• **TEXT PASSAGE**
____________________

Simplifying them, usually to a tolerance of `1e-1` seems to be sufficient to make the overlay work. This segment of the workflow is designated to that procedure, specifically the `find_problematic_indices` function that recursively finds all problematic indices for further simplification. It's advised to start with `1e-5` and work down using the rule of .3, i.e. `1e-5`, `3e-4`, `1e-4` etc. to find the most precise simplified geometry that doesn't cause the error.

Importantly, the errors would be different depending on which overlays one wants to perform, the `Trees` or `Barren & Felled` subset. Values for both are included for consistency, as the recursive function runs against the entire dataset as opposed to specific subsets to ensure it's full compliance.

Lastly, important to note that `overlay=intersection` does not produce similar errors, but for these functions the simplified geometries will be used nonetheless for consistency.

There are some invalid geometries in both AWI and NFI datasets, but if they are removed the resulting difference doesn't make sense. "Fixing" them with buffer(0) yielded no result either.

![The culprit image](../assets/pickle_wood_dark.png)
</details>

### Notes

All runtimes are indicated for Apple M1 Max 64GB. 

In [None]:
import pandas as pd
import geopandas as gpd
gpd.options.io_engine = 'pyogrio'
import concurrent.futures

import util.geo_ops as gops

from shapely import wkb

In [None]:
# Main recursive function to find problematic indices
def find_problematic_indices(ldf, rdf, start, end, overlay_operation='difference'):
    problematic_indices = []

    if start > end:
        return problematic_indices

    mid = (start + end) // 2

    try:
        print(f'Checking midpoint {ldf.iloc[[mid]].index.item()}')
        gpd.overlay(ldf.iloc[[mid]], rdf, how=overlay_operation, keep_geom_type=False)
    except:
        problematic_indices.append({'Indices': ldf.iloc[[mid]].index.item(), 'Tolerance': None})
        print(f'Error found at midpoint {ldf.iloc[[mid]].index.item()}')

    # Check the first half
    try:
        print(f'Checking the first half at {ldf.iloc[start:mid].index}')
        gpd.overlay(ldf.iloc[start:mid], rdf, how=overlay_operation, keep_geom_type=False)
        print(f'No errors in the first half at {ldf.iloc[start:mid].index}, moving to the second half.')
    except:
        print(f"Error in the first half at {ldf.iloc[start:mid].index}")
        with concurrent.futures.ThreadPoolExecutor() as executor:
            future = executor.submit(find_problematic_indices, ldf, rdf, start, mid, overlay_operation)
            problematic_indices += future.result()

    try:
        print(f'Checking the second half at {ldf.iloc[mid:end + 1].index}')
        gpd.overlay(ldf.iloc[mid:end + 1], rdf, how=overlay_operation, keep_geom_type=False)

____________________

• **GIVEN MATERIAL**
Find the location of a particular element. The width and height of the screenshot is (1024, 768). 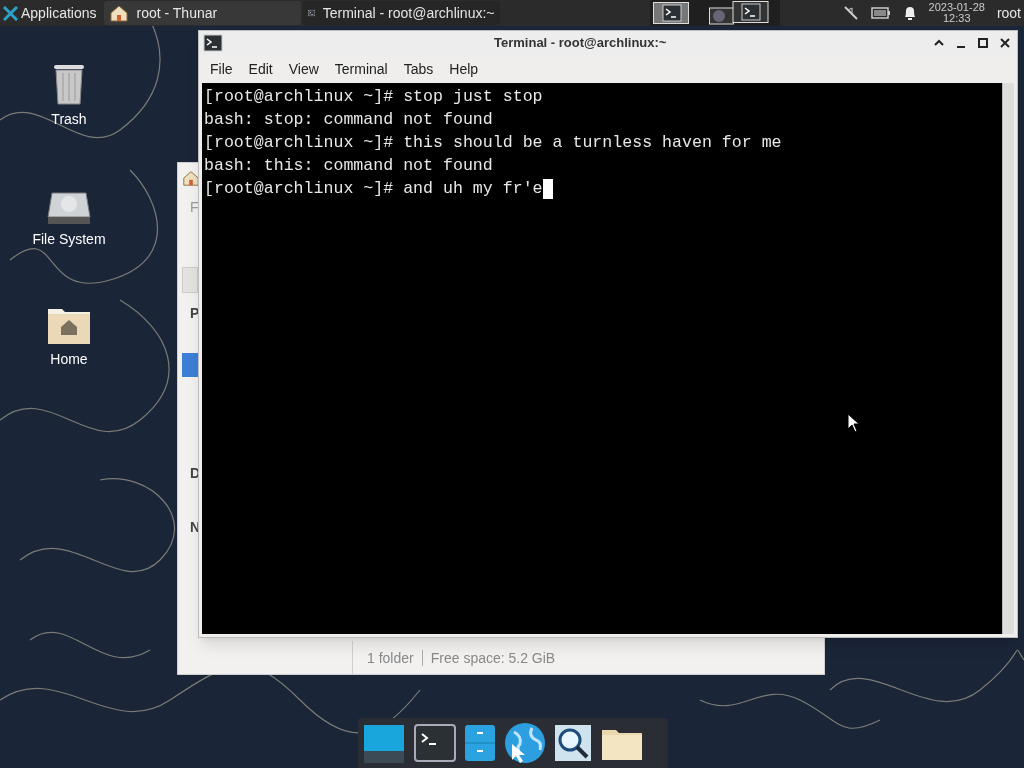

____________________

• **REQUIRED ACTION**
Would you quote word for word everything in the geometry simplification notebook from "Importantly, the errors" down to "M1 Max 64GB."?

• **SOLUTION FOR THIS PROBLEM**
Importantly, the errors would be different depending on which overlays one wants to perform, the `Trees` or `Barren & Felled` subset. Values for both are included for consistency, as the recursive function runs against the entire dataset as opposed to specific subsets to ensure it's full compliance.

Lastly, important to note that `overlay=intersection` does not produce similar errors, but for these functions the simplified geometries will be used nonetheless for consistency.

There are some invalid geometries in both AWI and NFI datasets, but if they are removed the resulting difference doesn't make sense. "Fixing" them with buffer(0) yielded no result either.

![The culprit image](../assets/pickle_wood_dark.png)
</details>

### Notes

All runtimes are indicated for Apple M1 Max 64GB.